Le moins que l'on puisse dire est que cette rencontre n'a pas permis de lever les inquiétudes autour de la remise en cause de nos acquis. Bien au contraire.

Après avoir minimisé la mobilisation des personnels, la délégation employeurs nous a plus ou moins expliqué que notre convention était vouée à se transformer en un simple "filet de sécurité", améliorant tout juste un Code du travail jugé agonisant, et rehaussée d'accords d'entreprise négociés au plus près des spécificités locales. Autant dire qu'il s'agirait de transformer la convention collective en une coquille vide et de permettre ainsi un individualisation forcenée du rapport entre l'employeur et le salarié. 

D'ailleurs, lorsqu'on aborde la question des classifications, nos représentants employeurs sont relativement cohérents : pour eux, les "compétences" doivent devenir le critère central dans le recrutement des personnels. La détention d'un diplôme ne serait donc plus suffisant : il faudrait y ajouter un "supplément d'âme" dont eux seuls seraient juges. On imagine tout à fait l'équité d'un tel système. Il faudra se prévaloir de bien des "mérites" pour oser postuler dans tel ou tel service.
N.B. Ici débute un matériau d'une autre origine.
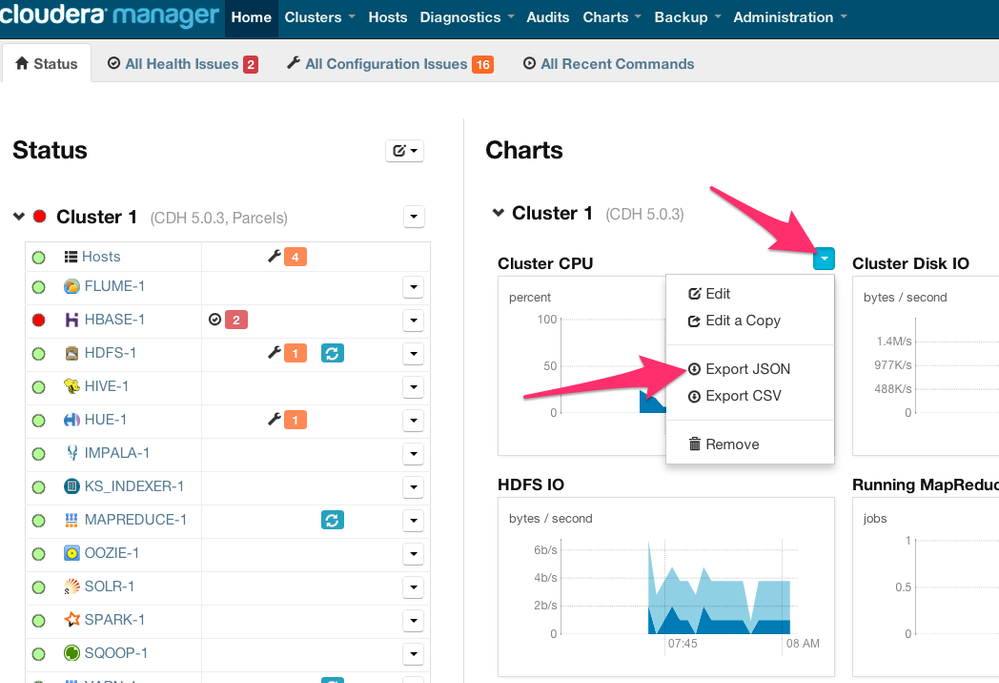Open the Clusters menu in navbar

click(x=320, y=17)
Quant aux rémunérations il en sera de même. Elles seront adaptées aux spécificités du poste et négociées quasiment au cas par cas. On repassera pour l'égalité de traitement. En revanche, on pourra toujours récompenser les plus dociles ou les plus compréhensifs. De la discrimination positive en quelque sorte...
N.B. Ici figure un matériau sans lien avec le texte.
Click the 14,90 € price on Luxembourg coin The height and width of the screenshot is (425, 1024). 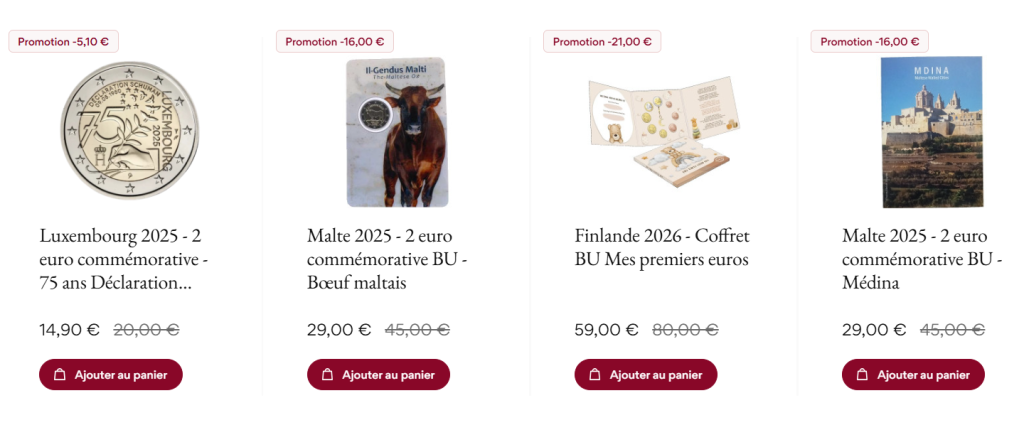[69, 329]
Bref, l'impression qui se dégage est que rien n'a réellement changé depuis décembre 2008. Nos employeurs n'ont pas renoncé à leurs intentions initiales et plus que jamais la CC 66 est en danger.

L'après-midi un rassemblement a eu lieu devant la DRASS ; une délégation a été reçue par le Directeur régional.
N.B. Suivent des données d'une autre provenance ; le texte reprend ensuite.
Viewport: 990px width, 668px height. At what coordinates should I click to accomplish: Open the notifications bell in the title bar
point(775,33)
De nombreux salariés de l'action sociale et médico-sociale des 3 départements se sont rassemblés devant les locaux de la DRASS de Basse Normandie. Ils ont rejoints leurs collègues de la santé qui manifestaient contre la Loi Bachelot. Pour ceux qui ne connaissent pas l'endroit, disons que la DRASS est un vaste bâtiment retranché derrière de hautes grilles qui la protègent des indésirables. D'une certaine manière, la configuration des lieux représente une certaine conception du rapport entre citoyens et  administrations...

Une délégation a été reçue par le Directeur régional de la DRASS qui n'a eu de cesse de répéter que les négociations autour de la CC66 relevaient uniquement des partenaires sociaux et que l'Etat n'était pas directement concerné. Manière élégante de s'exonérer de toute responsabilité et de balayer d'un revers de la main les inquiétudes des salariés. On n'en attendait pas moins d'une administration qui s'apparente de plus en plus à une officine ministérielle chargée d'accomplir les basses-oeuvres.


Les salariés de la CC66 ne pourront décidément compter que sur eux-mêmes.
Les prochaines échéances seront déterminantes pour imposer une véritable amélioration de notre convention collective. Il est donc plus que jamais nécessaire de renforcer le rapport de force.